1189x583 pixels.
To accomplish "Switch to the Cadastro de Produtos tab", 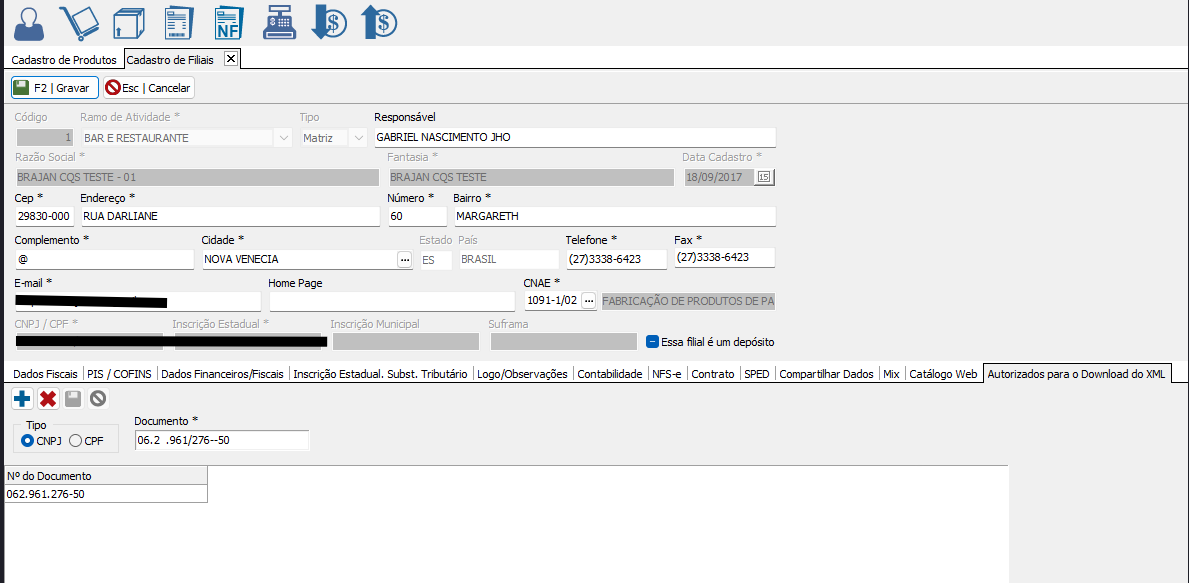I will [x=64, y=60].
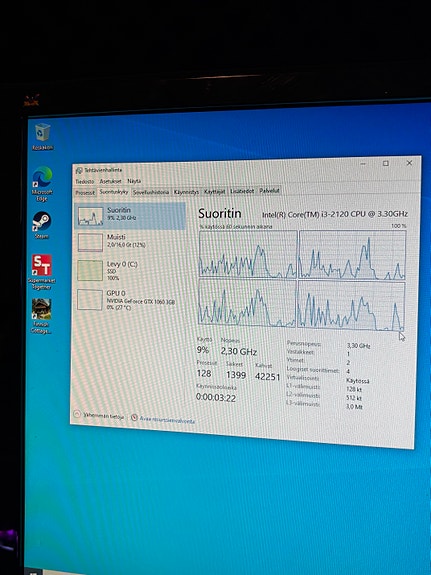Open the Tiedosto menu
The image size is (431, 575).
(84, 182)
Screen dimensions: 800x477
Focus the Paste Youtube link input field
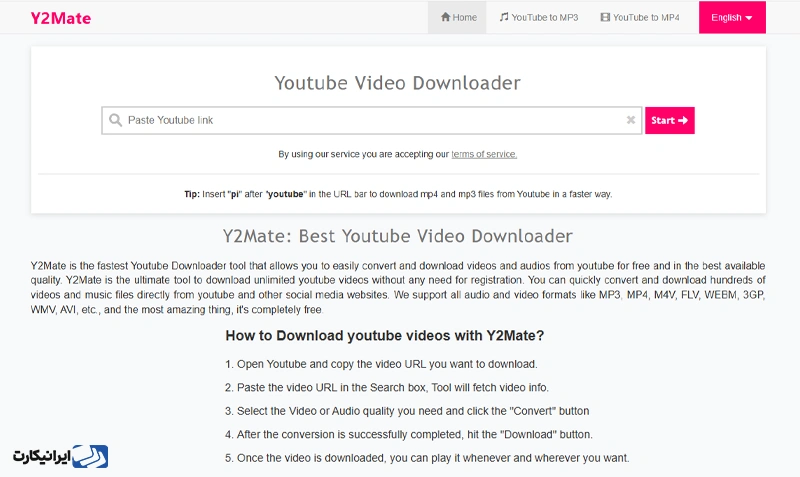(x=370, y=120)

### What is being asked
What you write should match, word for word, the lines from the one containing "Screen dimensions: 800x477" to the end of the listing, with both ends kept and the pictures left out.

### Output below
Screen dimensions: 800x477
Focus the Paste Youtube link input field
(x=370, y=120)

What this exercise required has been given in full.